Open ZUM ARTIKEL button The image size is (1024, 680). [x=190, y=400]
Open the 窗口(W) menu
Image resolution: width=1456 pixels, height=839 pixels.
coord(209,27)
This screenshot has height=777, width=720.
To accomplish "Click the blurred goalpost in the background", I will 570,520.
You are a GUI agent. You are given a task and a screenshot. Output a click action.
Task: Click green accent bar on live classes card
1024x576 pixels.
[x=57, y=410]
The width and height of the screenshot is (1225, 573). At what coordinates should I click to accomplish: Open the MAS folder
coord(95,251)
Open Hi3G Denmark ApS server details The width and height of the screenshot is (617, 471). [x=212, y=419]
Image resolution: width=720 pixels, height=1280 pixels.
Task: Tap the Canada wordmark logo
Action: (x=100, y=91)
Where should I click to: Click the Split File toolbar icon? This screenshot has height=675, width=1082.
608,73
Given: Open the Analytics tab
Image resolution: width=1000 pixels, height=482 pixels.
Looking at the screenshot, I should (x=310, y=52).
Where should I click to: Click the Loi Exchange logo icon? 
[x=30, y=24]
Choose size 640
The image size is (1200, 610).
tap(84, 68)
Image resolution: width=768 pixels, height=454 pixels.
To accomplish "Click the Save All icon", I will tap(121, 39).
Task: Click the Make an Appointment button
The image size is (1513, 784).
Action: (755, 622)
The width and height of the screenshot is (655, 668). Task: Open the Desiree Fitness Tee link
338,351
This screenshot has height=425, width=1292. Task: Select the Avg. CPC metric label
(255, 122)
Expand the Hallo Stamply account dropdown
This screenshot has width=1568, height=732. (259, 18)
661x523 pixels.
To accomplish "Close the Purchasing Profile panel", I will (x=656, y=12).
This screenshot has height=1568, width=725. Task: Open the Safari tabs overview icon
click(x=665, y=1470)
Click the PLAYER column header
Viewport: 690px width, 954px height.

========

● **What the task requires**: Reproduce the records above in full and with exact wording.

● **Answer section**:
Open ZUM ARTIKEL button The image size is (1024, 680). [x=190, y=400]
Open the 窗口(W) menu
Image resolution: width=1456 pixels, height=839 pixels.
coord(209,27)
This screenshot has height=777, width=720.
To accomplish "Click the blurred goalpost in the background", I will 570,520.
You are a GUI agent. You are given a task and a screenshot. Output a click action.
Task: Click green accent bar on live classes card
1024x576 pixels.
[x=57, y=410]
The width and height of the screenshot is (1225, 573). At what coordinates should I click to accomplish: Open the MAS folder
coord(95,251)
Open Hi3G Denmark ApS server details The width and height of the screenshot is (617, 471). [x=212, y=419]
Image resolution: width=720 pixels, height=1280 pixels.
Task: Tap the Canada wordmark logo
Action: (x=100, y=91)
Where should I click to: Click the Split File toolbar icon? This screenshot has height=675, width=1082.
608,73
Given: Open the Analytics tab
Image resolution: width=1000 pixels, height=482 pixels.
Looking at the screenshot, I should (x=310, y=52).
Where should I click to: Click the Loi Exchange logo icon? 
[x=30, y=24]
Choose size 640
The image size is (1200, 610).
tap(84, 68)
Image resolution: width=768 pixels, height=454 pixels.
To accomplish "Click the Save All icon", I will tap(121, 39).
Task: Click the Make an Appointment button
The image size is (1513, 784).
Action: (755, 622)
The width and height of the screenshot is (655, 668). Task: Open the Desiree Fitness Tee link
338,351
This screenshot has height=425, width=1292. Task: Select the Avg. CPC metric label
(255, 122)
Expand the Hallo Stamply account dropdown
This screenshot has width=1568, height=732. (259, 18)
661x523 pixels.
To accomplish "Close the Purchasing Profile panel", I will (x=656, y=12).
This screenshot has height=1568, width=725. Task: Open the Safari tabs overview icon
click(x=665, y=1470)
Click the PLAYER column header
Viewport: 690px width, 954px height.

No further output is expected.